Finisce con l’Italia blasonata che non riesce a qualificarsi come già era successo nel remoto 1958. Calcisticamente parlando è un dramma. La nazionale non riesce a fare neanche un gol agli avversari nei 180 minuti a disposizione. Nelle analisi che seguono si parla di necessaria rifondazione del calcio italiano che deve ripartire da zero. Si chiedono le teste del presidente della Figc Tavecchio e dell’allenatore Ventura. Costui si presenta successivamente agli italiani chiedendo scusa a tutti, non per il gioco espresso dagli azzurri, ma per il risultato. Siamo alla farsa finale intrisa di patetismo. Le scuse di Ventura, così orchestrate artificialmente, sono penose. Per non perdere i soldi dell’ingaggio il tecnico lascerà ad altri il compito di liquidarlo cosa che non avverrà, invece, per il presidente Tavecchio, garantito al suo posto, forse, da un rimasuglio dell’articolo diciotto.

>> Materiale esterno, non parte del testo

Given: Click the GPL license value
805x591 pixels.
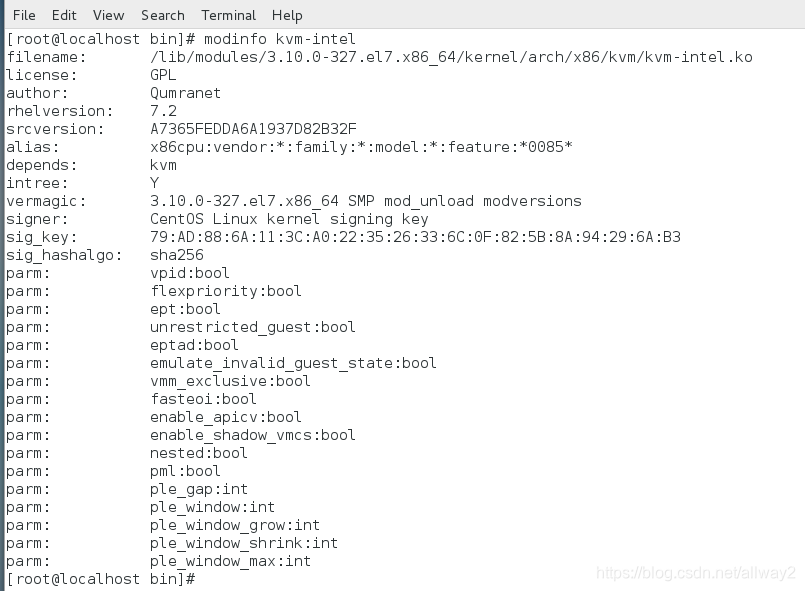Looking at the screenshot, I should tap(163, 75).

Per ripartire, l’Italia dovrà affidarsi agli ottimisti dall’eterno sorriso già pronti a colorare d’azzurro il domani. Purtroppo non sono le cadute e le sconfitte, pur sgradevoli, che preoccupano quanto gli uomini che le interpretano. Cosa può giustificare l’ottimismo, quando non sono bastati sessant’anni, dall’esclusione del 1958, per capire che non bisogna fischiare gli inni nazionali?
Cosa può l’ottimismo quando il simbolo di questo mondiale mancato saranno forse le lacrime di Buffon a fine gara, ma non il suo sbracciarsi dell’inizio per stigmatizzare lo sproloquio sonoro dei nostri sedicenti tifosi? Cosa potrà l’ottimismo se continueremo a pensare che i fischi all’inno siano l’opera di una stretta minoranza di baluba infiltratisi sugli spalti e non, come invece è avvenuto, della stragrande maggioranza degli italiani presenti? L’ottimismo ha bisogno di sostenitori e di programmi seri.
La Svezia ha meritatamente vinto la sfida, proprio loro i modesti artigiani della palla, mentre noi, campioni di estro e fantasia stiamo a casa. La nazionale con 4 stelle sul petto, che andrà in Russia, sarà dunque solo la Germania.
Qualcuno ha detto che in questa sconfitta l’unica consolazione possibile è pensare che, comunque, ai mondiali avremmo fatto una figuraccia. Non è vero! L’unica consolazione possibile è che, a batterci, sia stata una nazione i cui tifosi sono più civili dei nostri.